Ramaphosa takes charge amid new-rules mixups
• President denies he is being undermined by ministers
President Cyril Ramaphosa moved to assert his political authority in the face of criticism that he is being undermined by ministers who have created a state of confusion in business and wider society with contradictory regulations during the nationwide lockdown.
The issue came to the fore last week when co-operative governance minister Nkosazana Dlamini-Zuma, who narrowly lost the ANC leadership race to Ramaphosa in December 2017, told the nation that a decision to allow the sale of tobacco products during the current phase, which started on May 1, was being reversed. This was just six days after Ramaphosa had said such sales would be allowed.
The president said in his weekly newsletter on Monday that he now supports continuing with the ban, and that the change in his position had come after wide consultations, including with medical experts.
“A decision like this is bound to be controversial, but it is wrong to suggest that there are ministers or a president doing and saying whatever they want on this matter,” he said.
Dlamini-Zuma’s announcement raised suspicions that she was overruling Ramaphosa, and that the president’s efforts to guide the country through the Covid-19 crisis are being undermined by factional battles in the governing ANC party.
One opponent of the ban, finance minister Tito Mboweni did get overruled, raising concern that ministers in the security cluster have gained the upper hand, to the detriment of an economy that is set to shrink by the most in almost a century.
Meanwhile, the government also faces possible court action by the tobacco industry. British American Tobacco (BAT), the world’s second-largest cigarette producer, wrote to DlaminiZuma on April 30, demanding
that the government overturn the ban by 10am on Monday or face legal action. Business Day was unable to establish if BAT had filed its papers by the close of business on Monday.
When Ramaphosa announced that the lockdown would be eased slightly from the beginning of May, he said the ban on the sale of smoking products would be lifted. But DlaminiZuma, who as health minister in the late 1990s pushed tobacco control legislation through parliament, said later this was no longer the case, citing submissions from the public as part motivation for the U-turn. This was even though the government had ignored opposition to other regulations, such as restrictions on e-commerce and hot food sales at supermarkets.
“This was a collective decision, and the public statements by both myself and the minister were done on behalf of, and mandated by, the collective I lead,” Ramaphosa said.
The Fair Trade Independent Tobacco Association (Fita), a lobby group that represents Southern African cigarette manufacturers, is also approaching the courts to have the ban overturned. As part of its notice of motion filed on Monday, Fita chair Sinen Mnguni said in an affidavit the group wants the president and Dlamini-Zuma to provide it and SA with information and records of meetings that underpin the decision.
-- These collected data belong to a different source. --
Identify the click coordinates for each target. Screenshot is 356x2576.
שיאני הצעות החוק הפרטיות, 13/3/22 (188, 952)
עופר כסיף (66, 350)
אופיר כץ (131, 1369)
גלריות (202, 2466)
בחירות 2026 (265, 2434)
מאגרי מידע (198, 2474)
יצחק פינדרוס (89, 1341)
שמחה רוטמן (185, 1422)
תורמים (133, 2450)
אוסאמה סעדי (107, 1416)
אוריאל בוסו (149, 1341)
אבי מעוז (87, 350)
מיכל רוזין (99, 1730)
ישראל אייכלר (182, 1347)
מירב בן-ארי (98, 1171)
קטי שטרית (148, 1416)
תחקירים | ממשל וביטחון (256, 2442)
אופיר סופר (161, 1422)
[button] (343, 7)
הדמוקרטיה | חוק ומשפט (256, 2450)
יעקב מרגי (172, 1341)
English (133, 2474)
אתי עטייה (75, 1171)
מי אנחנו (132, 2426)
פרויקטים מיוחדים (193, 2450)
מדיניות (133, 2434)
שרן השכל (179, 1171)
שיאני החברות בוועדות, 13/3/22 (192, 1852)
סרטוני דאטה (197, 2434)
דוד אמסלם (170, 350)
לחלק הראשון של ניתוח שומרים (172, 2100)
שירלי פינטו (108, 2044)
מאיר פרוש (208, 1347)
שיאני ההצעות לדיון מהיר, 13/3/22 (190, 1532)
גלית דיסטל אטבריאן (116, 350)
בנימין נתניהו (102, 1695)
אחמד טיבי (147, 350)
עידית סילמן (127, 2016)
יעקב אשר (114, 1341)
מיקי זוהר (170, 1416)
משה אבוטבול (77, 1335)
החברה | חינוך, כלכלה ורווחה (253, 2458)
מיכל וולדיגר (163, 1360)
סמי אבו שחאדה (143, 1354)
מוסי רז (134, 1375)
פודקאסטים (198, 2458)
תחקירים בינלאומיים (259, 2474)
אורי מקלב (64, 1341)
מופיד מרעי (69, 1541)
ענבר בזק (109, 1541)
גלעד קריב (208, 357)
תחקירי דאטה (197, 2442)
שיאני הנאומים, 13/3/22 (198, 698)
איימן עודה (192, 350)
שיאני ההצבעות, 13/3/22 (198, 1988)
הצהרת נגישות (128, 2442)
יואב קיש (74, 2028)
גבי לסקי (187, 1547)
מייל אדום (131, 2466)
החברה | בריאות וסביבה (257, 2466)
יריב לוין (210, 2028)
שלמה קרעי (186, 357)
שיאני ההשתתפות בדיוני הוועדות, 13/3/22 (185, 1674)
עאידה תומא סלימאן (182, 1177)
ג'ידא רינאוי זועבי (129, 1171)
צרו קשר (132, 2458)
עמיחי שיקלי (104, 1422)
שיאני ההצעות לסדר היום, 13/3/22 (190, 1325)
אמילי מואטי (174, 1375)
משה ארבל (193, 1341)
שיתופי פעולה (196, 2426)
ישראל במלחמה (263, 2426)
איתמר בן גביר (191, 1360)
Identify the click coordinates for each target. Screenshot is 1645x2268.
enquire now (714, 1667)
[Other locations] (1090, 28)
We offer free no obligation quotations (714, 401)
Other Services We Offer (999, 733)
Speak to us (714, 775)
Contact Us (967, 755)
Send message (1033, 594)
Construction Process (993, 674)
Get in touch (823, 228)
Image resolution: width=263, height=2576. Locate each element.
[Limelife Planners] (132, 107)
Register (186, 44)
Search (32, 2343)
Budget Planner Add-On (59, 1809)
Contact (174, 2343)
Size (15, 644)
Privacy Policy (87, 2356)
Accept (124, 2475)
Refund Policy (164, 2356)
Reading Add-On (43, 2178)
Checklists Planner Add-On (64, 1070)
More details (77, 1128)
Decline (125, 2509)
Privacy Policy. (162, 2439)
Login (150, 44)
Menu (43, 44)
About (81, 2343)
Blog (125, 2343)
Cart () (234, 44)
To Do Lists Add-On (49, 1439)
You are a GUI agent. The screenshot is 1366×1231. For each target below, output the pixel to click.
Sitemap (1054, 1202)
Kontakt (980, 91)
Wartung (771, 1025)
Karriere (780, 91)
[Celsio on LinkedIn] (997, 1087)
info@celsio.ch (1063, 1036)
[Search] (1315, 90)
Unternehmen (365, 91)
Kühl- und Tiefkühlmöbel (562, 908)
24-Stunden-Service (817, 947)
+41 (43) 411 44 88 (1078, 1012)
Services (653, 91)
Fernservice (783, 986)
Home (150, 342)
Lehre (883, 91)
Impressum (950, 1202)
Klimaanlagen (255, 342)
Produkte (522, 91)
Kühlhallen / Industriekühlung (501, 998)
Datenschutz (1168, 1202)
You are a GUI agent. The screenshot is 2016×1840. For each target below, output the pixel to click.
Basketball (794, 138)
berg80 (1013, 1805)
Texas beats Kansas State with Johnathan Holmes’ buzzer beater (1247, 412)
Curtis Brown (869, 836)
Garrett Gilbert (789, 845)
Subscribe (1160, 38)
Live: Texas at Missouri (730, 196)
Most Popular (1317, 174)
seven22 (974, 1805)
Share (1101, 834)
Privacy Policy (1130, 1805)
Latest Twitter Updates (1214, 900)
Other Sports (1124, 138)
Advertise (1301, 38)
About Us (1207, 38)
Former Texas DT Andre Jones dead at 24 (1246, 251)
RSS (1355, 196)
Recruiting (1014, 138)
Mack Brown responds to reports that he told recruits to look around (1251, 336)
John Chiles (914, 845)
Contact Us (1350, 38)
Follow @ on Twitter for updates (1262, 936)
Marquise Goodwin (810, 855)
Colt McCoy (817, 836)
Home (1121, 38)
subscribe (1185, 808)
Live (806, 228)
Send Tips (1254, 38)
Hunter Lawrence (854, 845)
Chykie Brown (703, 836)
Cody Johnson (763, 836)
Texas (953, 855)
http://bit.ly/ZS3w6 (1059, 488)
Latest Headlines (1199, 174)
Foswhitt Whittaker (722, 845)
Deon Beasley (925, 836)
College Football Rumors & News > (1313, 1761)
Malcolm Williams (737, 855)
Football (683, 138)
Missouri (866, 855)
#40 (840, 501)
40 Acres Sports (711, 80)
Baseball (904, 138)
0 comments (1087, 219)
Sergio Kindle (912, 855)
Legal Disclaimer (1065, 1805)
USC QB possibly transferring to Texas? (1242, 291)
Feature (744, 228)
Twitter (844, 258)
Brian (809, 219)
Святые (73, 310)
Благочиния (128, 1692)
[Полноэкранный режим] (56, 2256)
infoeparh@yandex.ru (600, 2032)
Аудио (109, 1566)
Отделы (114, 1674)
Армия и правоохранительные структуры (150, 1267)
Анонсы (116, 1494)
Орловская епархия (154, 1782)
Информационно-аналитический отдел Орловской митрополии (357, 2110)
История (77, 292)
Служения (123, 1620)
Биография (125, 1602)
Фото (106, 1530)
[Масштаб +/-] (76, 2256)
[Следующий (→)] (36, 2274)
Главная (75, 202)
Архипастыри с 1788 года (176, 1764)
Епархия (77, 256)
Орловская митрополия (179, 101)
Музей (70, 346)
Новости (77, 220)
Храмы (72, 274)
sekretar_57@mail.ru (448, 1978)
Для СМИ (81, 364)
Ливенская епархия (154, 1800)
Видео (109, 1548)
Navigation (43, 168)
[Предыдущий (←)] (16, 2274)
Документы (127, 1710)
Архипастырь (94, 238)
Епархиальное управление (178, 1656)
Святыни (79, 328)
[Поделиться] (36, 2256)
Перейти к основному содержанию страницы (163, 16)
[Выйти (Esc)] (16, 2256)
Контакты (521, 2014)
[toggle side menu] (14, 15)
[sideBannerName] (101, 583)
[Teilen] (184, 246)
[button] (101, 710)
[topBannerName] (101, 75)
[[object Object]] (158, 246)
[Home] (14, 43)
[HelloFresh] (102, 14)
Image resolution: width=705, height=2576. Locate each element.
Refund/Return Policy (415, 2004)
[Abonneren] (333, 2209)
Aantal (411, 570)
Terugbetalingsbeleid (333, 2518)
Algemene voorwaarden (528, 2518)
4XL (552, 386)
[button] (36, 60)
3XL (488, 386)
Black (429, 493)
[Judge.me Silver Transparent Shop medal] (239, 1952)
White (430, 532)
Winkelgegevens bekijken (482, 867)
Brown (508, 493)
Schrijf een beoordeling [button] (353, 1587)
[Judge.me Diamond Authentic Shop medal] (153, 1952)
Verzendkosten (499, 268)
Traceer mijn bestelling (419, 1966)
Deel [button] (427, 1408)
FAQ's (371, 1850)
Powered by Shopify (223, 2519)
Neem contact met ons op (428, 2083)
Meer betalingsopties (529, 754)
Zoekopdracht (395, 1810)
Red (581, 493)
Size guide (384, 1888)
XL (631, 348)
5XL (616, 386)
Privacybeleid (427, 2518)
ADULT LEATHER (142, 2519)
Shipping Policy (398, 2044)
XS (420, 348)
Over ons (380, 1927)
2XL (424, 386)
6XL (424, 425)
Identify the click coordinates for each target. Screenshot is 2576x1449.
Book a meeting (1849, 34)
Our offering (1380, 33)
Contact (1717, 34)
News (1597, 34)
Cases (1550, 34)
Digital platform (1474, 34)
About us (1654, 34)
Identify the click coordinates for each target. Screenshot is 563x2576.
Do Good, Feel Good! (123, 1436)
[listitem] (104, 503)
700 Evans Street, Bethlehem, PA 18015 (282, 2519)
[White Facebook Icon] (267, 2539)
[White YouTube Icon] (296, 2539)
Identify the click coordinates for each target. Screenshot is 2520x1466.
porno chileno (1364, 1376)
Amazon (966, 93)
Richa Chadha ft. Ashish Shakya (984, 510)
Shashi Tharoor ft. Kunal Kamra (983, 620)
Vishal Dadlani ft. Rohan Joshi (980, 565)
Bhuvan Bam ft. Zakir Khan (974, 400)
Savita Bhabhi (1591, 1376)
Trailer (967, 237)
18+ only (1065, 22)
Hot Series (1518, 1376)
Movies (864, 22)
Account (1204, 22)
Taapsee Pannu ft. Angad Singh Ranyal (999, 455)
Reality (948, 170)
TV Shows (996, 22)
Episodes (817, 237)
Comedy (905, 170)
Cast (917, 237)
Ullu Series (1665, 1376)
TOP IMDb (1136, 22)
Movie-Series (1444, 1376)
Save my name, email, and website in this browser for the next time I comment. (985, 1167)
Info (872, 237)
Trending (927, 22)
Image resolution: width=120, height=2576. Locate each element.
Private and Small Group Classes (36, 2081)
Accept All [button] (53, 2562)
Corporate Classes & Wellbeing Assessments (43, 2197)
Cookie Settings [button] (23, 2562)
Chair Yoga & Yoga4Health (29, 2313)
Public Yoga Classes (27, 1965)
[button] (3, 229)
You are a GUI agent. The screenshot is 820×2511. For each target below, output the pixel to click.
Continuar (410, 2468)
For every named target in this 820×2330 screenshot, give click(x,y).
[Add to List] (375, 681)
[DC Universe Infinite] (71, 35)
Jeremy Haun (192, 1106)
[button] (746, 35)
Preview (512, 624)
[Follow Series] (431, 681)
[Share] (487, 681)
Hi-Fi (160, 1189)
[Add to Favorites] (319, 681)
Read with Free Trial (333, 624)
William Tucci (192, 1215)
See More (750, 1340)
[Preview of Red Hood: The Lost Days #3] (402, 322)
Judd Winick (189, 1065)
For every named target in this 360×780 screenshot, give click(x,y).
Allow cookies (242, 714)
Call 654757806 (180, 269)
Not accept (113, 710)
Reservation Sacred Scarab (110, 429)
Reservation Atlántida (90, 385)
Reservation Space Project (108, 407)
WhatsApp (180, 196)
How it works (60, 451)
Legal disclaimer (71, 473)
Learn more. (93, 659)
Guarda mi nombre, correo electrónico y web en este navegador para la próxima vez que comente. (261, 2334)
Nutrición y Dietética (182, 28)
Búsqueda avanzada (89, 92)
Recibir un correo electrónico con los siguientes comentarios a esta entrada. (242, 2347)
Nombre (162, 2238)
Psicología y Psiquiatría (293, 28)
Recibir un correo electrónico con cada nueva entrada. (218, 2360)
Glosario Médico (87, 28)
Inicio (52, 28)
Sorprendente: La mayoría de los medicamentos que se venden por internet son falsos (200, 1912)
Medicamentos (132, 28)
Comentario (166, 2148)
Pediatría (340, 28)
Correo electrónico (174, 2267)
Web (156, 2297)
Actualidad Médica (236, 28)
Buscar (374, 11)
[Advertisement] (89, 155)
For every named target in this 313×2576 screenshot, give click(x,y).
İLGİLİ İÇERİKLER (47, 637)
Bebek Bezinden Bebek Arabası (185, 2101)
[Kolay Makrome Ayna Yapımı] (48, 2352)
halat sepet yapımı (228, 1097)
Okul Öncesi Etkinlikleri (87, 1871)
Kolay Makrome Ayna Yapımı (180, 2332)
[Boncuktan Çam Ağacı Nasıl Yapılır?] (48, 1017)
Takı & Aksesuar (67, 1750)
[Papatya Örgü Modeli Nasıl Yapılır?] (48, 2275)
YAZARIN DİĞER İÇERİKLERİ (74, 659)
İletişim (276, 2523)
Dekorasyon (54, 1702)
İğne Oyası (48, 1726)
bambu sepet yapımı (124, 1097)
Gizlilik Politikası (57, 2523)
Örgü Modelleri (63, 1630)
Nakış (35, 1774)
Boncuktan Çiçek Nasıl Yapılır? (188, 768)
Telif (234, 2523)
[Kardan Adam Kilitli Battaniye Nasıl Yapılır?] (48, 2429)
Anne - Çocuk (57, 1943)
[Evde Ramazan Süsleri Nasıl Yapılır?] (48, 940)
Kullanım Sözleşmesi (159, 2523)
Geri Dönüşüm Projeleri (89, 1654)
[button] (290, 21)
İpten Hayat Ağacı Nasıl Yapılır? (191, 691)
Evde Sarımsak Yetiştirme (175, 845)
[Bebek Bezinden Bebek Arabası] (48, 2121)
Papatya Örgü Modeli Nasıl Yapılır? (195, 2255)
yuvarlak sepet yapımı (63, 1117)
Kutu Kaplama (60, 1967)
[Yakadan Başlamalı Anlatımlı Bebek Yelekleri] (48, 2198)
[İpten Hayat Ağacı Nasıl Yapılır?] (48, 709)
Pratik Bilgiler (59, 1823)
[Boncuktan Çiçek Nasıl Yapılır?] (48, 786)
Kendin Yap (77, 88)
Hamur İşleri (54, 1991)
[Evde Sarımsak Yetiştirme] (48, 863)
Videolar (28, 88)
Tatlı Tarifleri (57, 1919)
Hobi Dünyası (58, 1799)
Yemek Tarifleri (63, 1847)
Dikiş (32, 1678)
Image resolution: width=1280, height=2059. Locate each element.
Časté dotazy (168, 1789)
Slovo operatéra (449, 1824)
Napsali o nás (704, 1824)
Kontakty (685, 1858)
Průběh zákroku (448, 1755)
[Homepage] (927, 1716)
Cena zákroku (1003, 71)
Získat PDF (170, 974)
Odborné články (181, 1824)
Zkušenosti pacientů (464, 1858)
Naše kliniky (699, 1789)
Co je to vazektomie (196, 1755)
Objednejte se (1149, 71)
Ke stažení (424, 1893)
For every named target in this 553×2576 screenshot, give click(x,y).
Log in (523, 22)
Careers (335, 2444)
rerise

It also wants the high court in Pretoria to overturn the ban, and declare tobacco products essential goods. Mnguni said the ban has a negative commercial effect on manufacturers and their right to pursue their business, while it also leads to an increase in illicit trade, with the loss to the state of tax revenue that would have been generated. The ban on the sale of alcohol and tobacco products during the lockdown has produced an underrecovery of R1.5bn in April, according to SA Revenue Service commissioner Edward Kieswetter.
The ban does have its supporters. The World Health Organisation (WHO), in. a joint statement with several research and civil society organisations, said the ban will relieve the burden of severe cases of Covid-19 on the health system.
“Emerging research shows that people who use tobacco products are more likely to experience severe Covid-19 outcomes, which will have an impact on the health system and health-care workers.
“They are more likely to require mechanical ventilators, ICU [intensive care units] and are more likely to die,” said the Campaign for Tobacco-Free Kids, the WHO, the Human Sciences Research Council, the National Council Against Smoking, the SA Medical Research Council, the Cancer Association of SA, Africa Centre for Tobacco Industry Monitoring and Policy Research and the Heart and Stroke Foundation SA.
They said e-cigarettes have been linked to lung damage and cardiovascular disease, and smokers with Covid-19 are more likely to develop severe disease than nonsmokers.